Me emocioné casi hasta las lágrimas. Sorbiéndome los mocos fui hasta el Café de la Paix, donde Zapatita seguía nutriéndose. Me vio, y con un gesto me invitó a acompañarlo en su mesa. Observó mis ojos llorosos, y haciendo gala de una compasión e interés que no me esperaba – y que me emocionó aún más – me preguntó:
-Pero, Piolín, amigo, ¿qué te anda pasando?
            -Nada, Micky. Todavía es un efecto del amoníaco del tercer piso.
            -Qué, ¿está muy sucio?
            -Sí, pero por suerte la mugre ya se está compactando. Con suerte, en uno o dos meses ya va estar integrada con el edificio.
            -Dejá, hermano, yo me encargo.
            -Además, hay otros problemas que me afligen. No hay docentes para las materias básicas, no hay alumnos (o sobran docentes) en las materias de especialización, hay puntos para titularizar docentes pero se olvidan de los meritorios, según reglas que desconozco, hay secretarios, subsecretarios, directores y puntos focales que no sé qué funciones cumplen, faltan aulas, el reglamento de enseñanza tal como está es un incordio…
            -Pero, hermano, no te preocupes. Dejá que hablo en bedelía y listo.

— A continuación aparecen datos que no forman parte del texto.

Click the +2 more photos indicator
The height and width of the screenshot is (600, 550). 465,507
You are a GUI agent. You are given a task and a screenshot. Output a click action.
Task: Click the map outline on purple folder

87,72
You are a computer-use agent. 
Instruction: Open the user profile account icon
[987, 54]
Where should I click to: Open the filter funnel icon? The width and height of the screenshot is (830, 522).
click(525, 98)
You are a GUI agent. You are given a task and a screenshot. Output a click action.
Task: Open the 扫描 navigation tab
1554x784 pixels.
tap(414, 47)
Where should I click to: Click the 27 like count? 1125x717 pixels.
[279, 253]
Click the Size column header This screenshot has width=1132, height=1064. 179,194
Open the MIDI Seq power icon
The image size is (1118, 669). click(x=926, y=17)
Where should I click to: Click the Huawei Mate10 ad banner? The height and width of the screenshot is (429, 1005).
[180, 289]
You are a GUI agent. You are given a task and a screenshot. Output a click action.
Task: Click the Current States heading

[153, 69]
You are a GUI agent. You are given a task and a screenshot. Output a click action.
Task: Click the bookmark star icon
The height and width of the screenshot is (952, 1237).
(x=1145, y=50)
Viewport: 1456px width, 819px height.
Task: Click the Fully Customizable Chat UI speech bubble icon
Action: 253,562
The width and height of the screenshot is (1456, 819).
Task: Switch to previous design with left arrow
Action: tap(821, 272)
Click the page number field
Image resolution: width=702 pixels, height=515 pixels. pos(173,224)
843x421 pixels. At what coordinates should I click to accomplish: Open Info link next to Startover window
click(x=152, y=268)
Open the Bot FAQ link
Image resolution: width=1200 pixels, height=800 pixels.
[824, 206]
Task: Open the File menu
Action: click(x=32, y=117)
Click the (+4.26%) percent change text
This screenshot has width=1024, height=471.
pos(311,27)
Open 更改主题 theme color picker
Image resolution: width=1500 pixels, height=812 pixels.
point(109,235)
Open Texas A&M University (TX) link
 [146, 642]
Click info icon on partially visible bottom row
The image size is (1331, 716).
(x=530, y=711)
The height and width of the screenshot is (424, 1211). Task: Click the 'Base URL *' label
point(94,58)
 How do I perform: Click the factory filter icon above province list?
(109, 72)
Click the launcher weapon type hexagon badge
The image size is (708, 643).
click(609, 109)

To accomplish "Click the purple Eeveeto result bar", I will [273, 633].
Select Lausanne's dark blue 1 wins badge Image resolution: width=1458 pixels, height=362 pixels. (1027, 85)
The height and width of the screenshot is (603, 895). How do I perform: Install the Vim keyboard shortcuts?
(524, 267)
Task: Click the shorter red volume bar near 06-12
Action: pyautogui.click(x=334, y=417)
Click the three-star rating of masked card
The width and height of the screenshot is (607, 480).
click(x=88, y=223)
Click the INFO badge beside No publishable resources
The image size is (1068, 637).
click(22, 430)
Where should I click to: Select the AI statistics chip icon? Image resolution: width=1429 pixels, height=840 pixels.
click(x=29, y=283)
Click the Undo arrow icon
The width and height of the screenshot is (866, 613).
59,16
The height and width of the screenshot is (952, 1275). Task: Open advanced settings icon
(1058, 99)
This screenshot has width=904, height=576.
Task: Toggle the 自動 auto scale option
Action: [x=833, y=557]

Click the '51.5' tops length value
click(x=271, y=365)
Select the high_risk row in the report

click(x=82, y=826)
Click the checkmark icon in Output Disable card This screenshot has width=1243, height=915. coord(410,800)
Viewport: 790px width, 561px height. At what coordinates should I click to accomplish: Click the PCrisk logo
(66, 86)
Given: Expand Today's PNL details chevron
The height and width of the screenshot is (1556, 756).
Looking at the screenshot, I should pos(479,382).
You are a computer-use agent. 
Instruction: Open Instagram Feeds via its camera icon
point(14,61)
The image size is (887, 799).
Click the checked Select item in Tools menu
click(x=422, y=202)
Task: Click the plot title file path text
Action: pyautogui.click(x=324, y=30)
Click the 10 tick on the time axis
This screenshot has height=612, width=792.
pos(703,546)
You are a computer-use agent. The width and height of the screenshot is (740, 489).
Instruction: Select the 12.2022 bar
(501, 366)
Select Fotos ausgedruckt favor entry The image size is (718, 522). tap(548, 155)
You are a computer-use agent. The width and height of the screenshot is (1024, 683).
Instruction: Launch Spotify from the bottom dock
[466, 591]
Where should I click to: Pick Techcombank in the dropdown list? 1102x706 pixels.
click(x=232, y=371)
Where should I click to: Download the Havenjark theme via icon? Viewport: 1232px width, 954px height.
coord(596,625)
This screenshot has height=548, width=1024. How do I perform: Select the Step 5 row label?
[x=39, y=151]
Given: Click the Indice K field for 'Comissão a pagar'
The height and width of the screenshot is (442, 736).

            La verdad, amigos y vecinos, es que realmente me esperancé. ¿Será éste el auténtico poder detrás del poder?
            Salí a fumar un cigarrillo al lado del mástil, quitándole más minutos a Argos Panoptes. Hacía pocos días había llovido, y en La Florida flotaba, escorando hacia babor, el Setubalito. Razoné que al arenal le decían La Florida no por el emblemático balneario rosarino, sino por el pantano que se formaba periódicamente. A estribor del Setubalito comenzaban a posarse algunos biguás y, extrañamente, una pareja de flamencos. Pobre Setubalito; deberíamos rescatarlo y darle un fin más digno.
            Volví sobre mis pasos y me crucé nuevamente con Zapatita,
            -Che, Micki, ¿ya pensaste en las vacaciones?
            -Siempre  pienso en las vacaciones, amigo. ¿Y vos, dónde vas a ir?
            -Como siempre, a Las Toninas for ever. ¿Vos?
            -No sé. Estaba pensando en el Caribe.
            -¿Cuba? ¿Dominicana?
            -No. Estaba pensando más en Angola. Voy a comentárselo a algún Secretario; si me acompaña en una de esas le inventamos una gestión oficial y garroneo algún viático…
            No quise hacerme más mala sangre. Terminé mi cigarrillo y pasé por delante del ascensor nuevo que seguía haciendo ruido a licuado de tuercas. Iba cansinamente hacia los ascensores marca Jodete cuando el ruido a caja de cambio sin crapodinas se detuvo. Volví sobre mis pasos, cuando me di cuenta de que en realidad se había cortado la luz.
            Me senté en el segundo escalón de las escaleras, saqué otro cigarrillo bajo la mirada reprobadora de alguien que ya había demonizado a los fumadores y que lo único malo que veía era el humo de un cigarrillo. Comencé a soñar con Las Toninas y con chanchos que no sabían nada de aviones porque no miraban para arriba.
            Y eso es todo, mis parientes, amigos, lectores, vecinos, colegas. Falta poco para que este año termine y comience, monótonamente, otro. Brindaré con esperanzas; al levantar mi copa pensaré en todos ustedes, en el recorrido que nos falta, en la necesidad que tenemos de ser comprendidos y acompañados, y con el anhelo de que todos, de una buena vez por todas, aprendamos a mirar para arriba. Salute.